Israeli and Palestinian leaders are not invited to the May ministerial meeting, but will be asked to attend the fall parley. Ayrault said he hoped that Netanyahu would get on board with the process by the time the fall peace conference is held. Netanyahu told Ayrault that he opposed the idea of a French led internationalized peace process, given that the only thing standing in the way of renewed negotiations was Abbas’s refusal to hold direct talks. “Our experience with history shows that only this way did we achieve peace with Egypt and Jordan and that any other attempt only makes peace more remote and gives the Palestinians an escape hatch to avoid confronting the root of the conflict which is non-recognition of the State of Israel,” Netanyahu told his weekly cabinet after the meeting.

“They simply avoid negotiating with us as part of their desire to avoid resolving the root of the conflict, which is recognizing the national state of the Jewish People, i.e. the State of Israel,” Netanyahu said. Ayrault told reporters he was not surprised by Netanyahu’s words, because his opinion had already been well publicized in the media in advance of his arrival. His description is correct, Ayrault said, Netanyahu is waiting for Abbas to respond to his invitation for talks, but this is not a new situation. The status quo cannot continue, so something else must happen, such as an internalized process that would include confidence building measures to bring both sides to the table.

“I know that Netanyahu does not agree.
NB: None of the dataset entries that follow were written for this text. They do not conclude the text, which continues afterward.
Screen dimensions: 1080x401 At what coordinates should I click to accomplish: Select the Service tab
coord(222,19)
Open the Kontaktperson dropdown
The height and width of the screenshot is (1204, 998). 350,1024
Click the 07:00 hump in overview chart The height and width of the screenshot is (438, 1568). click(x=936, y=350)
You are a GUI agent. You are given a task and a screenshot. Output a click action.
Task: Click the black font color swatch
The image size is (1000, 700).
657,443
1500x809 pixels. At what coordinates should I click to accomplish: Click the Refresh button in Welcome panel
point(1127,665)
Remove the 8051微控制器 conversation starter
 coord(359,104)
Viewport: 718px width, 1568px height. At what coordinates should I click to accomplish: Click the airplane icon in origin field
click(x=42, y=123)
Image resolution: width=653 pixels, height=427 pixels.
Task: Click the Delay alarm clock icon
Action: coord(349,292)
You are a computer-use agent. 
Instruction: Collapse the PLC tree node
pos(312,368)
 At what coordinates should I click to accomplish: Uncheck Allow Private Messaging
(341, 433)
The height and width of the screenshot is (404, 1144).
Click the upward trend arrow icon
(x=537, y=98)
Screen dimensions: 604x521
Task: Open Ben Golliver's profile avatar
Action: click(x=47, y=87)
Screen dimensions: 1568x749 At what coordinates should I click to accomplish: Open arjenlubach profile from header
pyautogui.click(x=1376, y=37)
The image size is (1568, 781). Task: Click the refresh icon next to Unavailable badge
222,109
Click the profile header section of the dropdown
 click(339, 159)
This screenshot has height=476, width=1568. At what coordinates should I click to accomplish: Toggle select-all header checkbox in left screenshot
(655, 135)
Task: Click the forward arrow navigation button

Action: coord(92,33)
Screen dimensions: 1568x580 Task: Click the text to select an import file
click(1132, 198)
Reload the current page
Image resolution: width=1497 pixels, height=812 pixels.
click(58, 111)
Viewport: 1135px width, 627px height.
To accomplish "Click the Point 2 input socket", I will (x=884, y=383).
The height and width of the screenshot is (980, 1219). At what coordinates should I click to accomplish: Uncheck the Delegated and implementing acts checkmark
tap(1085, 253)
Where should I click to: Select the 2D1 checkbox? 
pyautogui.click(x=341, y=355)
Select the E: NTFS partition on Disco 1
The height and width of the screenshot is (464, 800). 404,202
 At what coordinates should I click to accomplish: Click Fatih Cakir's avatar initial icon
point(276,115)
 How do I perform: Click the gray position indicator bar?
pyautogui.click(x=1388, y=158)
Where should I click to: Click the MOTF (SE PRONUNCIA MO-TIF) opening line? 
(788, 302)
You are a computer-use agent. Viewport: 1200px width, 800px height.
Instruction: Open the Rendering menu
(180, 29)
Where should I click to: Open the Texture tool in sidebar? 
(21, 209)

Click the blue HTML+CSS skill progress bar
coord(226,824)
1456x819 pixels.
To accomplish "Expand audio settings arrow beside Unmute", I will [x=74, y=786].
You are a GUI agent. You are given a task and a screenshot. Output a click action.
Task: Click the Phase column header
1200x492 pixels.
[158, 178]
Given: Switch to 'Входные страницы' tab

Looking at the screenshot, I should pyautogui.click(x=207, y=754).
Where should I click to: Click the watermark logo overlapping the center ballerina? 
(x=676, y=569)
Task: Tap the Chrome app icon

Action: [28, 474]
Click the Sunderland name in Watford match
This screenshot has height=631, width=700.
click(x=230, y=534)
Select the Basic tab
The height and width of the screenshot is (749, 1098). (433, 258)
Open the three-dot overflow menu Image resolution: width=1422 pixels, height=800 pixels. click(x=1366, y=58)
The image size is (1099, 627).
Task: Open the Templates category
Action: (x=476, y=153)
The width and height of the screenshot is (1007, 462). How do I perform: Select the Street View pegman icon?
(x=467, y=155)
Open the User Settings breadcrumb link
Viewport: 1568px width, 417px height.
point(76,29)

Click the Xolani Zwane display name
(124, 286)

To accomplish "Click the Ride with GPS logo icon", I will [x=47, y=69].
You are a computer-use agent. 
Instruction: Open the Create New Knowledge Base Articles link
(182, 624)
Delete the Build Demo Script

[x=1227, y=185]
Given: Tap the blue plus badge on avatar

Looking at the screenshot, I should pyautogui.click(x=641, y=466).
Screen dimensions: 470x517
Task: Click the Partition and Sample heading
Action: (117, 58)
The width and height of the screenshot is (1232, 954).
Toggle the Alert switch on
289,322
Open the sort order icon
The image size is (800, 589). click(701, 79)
What I explained to him, is that things will happen in two stages, first the ministerial meeting and then a peace conference with the Israelis and the Palestinians to find a way out of this frozen situation,” Aryault said. During their conversation he stressed to Netanyahu the importance of French-Israeli ties. “I came with a clear message, one that has always been true for me in my heart, of close friendship toward Israel. I told this to Netanyahu immediately,” Aryault said. He added that he stressed that France believed that Israel had a right to live in peace and security alongside a sovereign Palestinian state with permanent borders. Aryault said he reminded Netanyahu that France had looked out for Israel’s security concerns during the Iran talks last year.

It is out of concern for Israel’s security that France wants to push forward a new initiative, he said. The threats that could prevent a two-state solution from occurring have grown, he said. The absence of direct talks, continued settlement building and violence against both Israelis and Palestinians have imperiled such a solution, Aryault said. The lack of progress has fueled frustrations, which in turn has fed a growing anger and is slowly killing any sense of hope, he said. The peace process must be renewed before it is to late, he said. On May 25th, five days prior to the ministerial meeting, the Quartet is expected to issue a report on the situation that will be the basis for some of the work that will be done during the Paris talks on the 30th, Aryault said.

Among the items on the agenda is the creation of working groups to diagnose the problem, he said. The list of attendees from different countries has yet to be finalized, he said. The United States, which has brokered all past peace processes, including the last one that fell apart in April 2014, has yet to confirm its participation or even to state its support for the process. US Secretary of State John Kerry spoke with both Abbas and Netanyahu by telephone prior to Aryault’s arrival in Israel on Saturday night. The French foreign minister told reporters on Sunday that the US’s participation was important and that it would be willing to rearrange the date of its ministerial meeting to accommodate the schedule of US attendees. “The issue here won’t be a technical one,” he said.